* [QUÉ HACER]:
Continúa el texto sobre la suba de los alimentos en 2020 y la pobreza, que aparece más abajo, a partir de su última oración.

* [EXTRACTO DEL DOCUMENTO]:

——

En 2020, los alimentos aumentaron 42% y acentuarán la pobreza.

En 2020, el rubro alimentos y bebidas subió 42 por ciento, seis puntos por arriba del índice general de inflación. Diferentes consultoras advierten no sólo de la inercia que dejó diciembre, sino una presión inusitada de los alimentos en la medición de enero.
Esto es preocupante por varias razones.
La primera es que alimentos más caros es sinónimo de más pobreza. El estrato bajo de la población (decil del 1 al 4, según Indec) tiene un ingreso promedio de apenas 11.650 pesos; en el estrato medio (decil 5 al 8), el ingreso es de 30.754 pesos, y en el nivel alto (9 y 10) el ingreso es de 77.083 pesos.
No hay ninguna duda de que los ingresos son muy bajos y que todo se consume en alimentos. No hay chances de casi nada más. Si los ingresos no acompañan la suba de precios (porque ajustan por debajo o porque directamente se perdieron empleos y changas), las familias comprarán menos alimentos.

——

* [LISTADO EXTRAÍDO]:
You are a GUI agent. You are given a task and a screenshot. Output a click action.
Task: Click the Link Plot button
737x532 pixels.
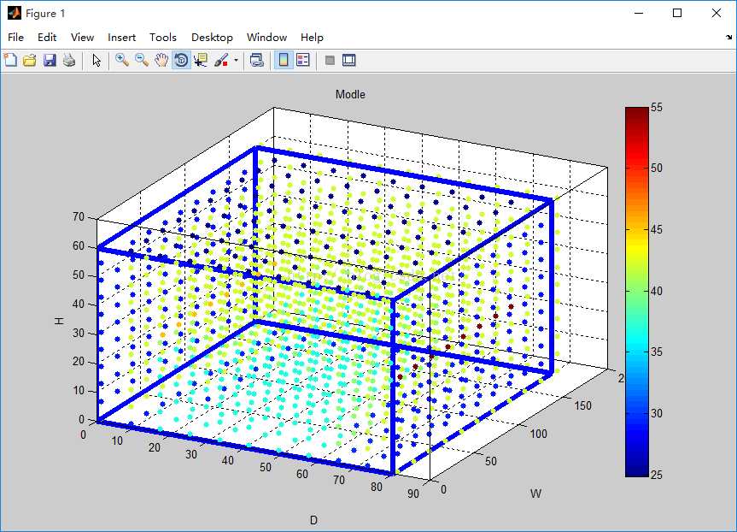coord(256,60)
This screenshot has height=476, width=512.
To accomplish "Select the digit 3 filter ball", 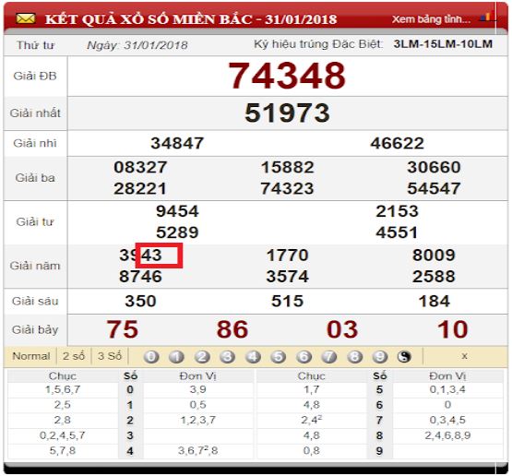I will [x=228, y=356].
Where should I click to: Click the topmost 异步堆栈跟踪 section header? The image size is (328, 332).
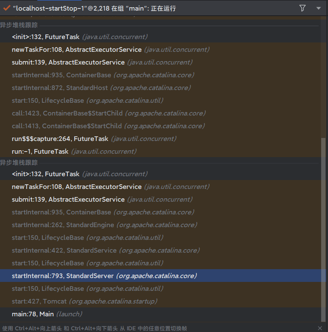click(x=19, y=25)
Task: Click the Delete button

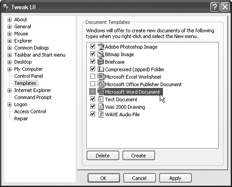Action: click(103, 156)
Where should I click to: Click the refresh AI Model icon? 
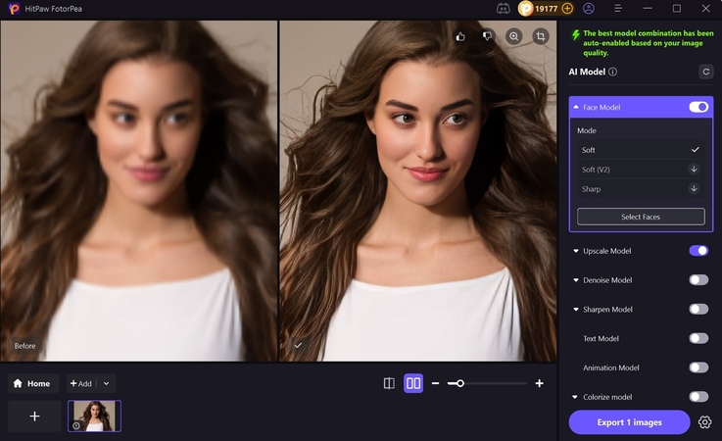(x=705, y=72)
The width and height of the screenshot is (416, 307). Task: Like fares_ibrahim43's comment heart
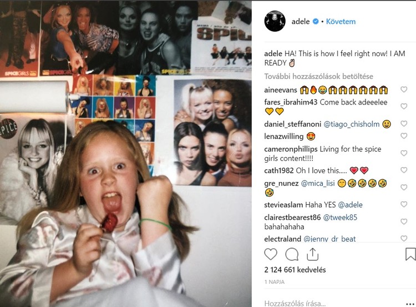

——

* [TU RESPUESTA]:
Eso alienta el malestar social y traslada presión directa al Estado, que debe proveer asistencia a través de redes propias y comunitarias, y repensar una ayuda económica, tipo IFE, que hasta hace poco estaba descartada por restricciones fiscales.
La segunda razón es que semejante presión sobre los alimentos se produce en un contexto de regulación extrema: el Estado sabe cuánto grano está sembrado, cosechado y guardado sin vender, por ejemplo, y conoce el stock de ganado de los productores argentinos, y cada embarque con destino a la exportación tiene, además de impuestos, una serie de permisos específicos que siempre pueden suspenderse si se quieren frenar los envíos externos.
Además de esas regulaciones evidentes, están todas las latentes: el avance del Estado en el mercado inmobiliario, por ejemplo, pone obligatoriamente a todos con las barbas en remojo. La posibilidad de unificar el sistema de salud para que sea el Estado quien administre todos los aportes, obligatorios y voluntarios; el intento de expropiar Vicentin y el fallido cepo a las exportaciones de maíz; y el rumor de que algo así se piensa para la carne son muestras de que el kirchnerismo siempre está dispuesto a ir por más.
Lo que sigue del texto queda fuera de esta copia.